Q1871 Mr Hall: In previous questions from various members of the Committee, you then tried to establish the scale of the abuse that journalists carry out in this field, and the evidence that you have submitted to the Committee is that there is no evidence that you can see about whether this is an ongoing practice.

Mr Graham: There is no evidence that we hold beyond the evidence which contributed to What Price Privacy? and What Price Privacy Now? in 2006, which was well investigated.

Q1872 Mr Hall: I just want to be clear that that is what you said.

Mr Graham: I have not got anything else, so I cannot help you further.

Q1873 Mr Hall: So your evidence to the Committee is that the practice of private investigators continuing in this illegal activity is ongoing and is a serious problem?

Mr Graham: Yes.

Q1874 Mr Hall: But we do not know who the clients are anymore?

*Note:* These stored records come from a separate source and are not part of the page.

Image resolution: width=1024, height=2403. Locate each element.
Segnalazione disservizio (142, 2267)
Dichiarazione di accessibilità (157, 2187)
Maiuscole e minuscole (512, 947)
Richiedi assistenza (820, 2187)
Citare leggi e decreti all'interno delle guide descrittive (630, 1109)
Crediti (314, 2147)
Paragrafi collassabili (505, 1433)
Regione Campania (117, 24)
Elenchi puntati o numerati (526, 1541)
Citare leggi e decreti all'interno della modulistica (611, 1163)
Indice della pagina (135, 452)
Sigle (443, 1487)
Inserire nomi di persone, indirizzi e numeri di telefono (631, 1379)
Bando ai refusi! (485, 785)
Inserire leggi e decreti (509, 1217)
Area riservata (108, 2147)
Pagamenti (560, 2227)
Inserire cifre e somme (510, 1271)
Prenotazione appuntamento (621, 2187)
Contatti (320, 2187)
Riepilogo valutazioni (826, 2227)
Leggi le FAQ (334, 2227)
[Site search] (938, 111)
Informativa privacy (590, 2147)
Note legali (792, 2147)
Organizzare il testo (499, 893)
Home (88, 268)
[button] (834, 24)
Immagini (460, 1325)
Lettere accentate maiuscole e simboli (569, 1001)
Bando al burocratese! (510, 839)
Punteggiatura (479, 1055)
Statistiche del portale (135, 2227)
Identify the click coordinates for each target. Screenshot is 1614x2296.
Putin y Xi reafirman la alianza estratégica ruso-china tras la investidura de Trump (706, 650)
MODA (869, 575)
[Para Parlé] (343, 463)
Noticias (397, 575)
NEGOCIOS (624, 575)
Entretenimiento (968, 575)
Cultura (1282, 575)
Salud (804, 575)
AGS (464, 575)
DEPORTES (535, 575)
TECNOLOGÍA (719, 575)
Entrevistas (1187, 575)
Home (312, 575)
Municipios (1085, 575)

Mr Graham: Well, we know some of the clients because of the example we have given.

Q1875 Mr Hall: But they are not journalists?

Mr Graham: We have not got any further evidence of journalistic involvement beyond 2006.

Q1876 Mr Hall: Does that strike you as the news industry having actually cleaned up its act or as confirming the evidence that we have been given in this Committee that the government case was a one-off, rogue journalist acting ultra vires without the knowledge of his editor?

Mr Graham: But, if I could just say, that related to a different case.

Q1877 Mr Hall: It was a completely different case.

Mr Graham: That was the royal correspondent to the News of the World and that was hacking and tapping.

Q1878 Mr Hall: I know it is a completely different case, but we were told it was a one-off.

Mr Graham: I do not think it was ever suggested that the 305 journalists were a one-off, if that is possible. It was simply suggested that, since nobody seemed to know what the stories were they were engaged on, there may have been a public interest defence.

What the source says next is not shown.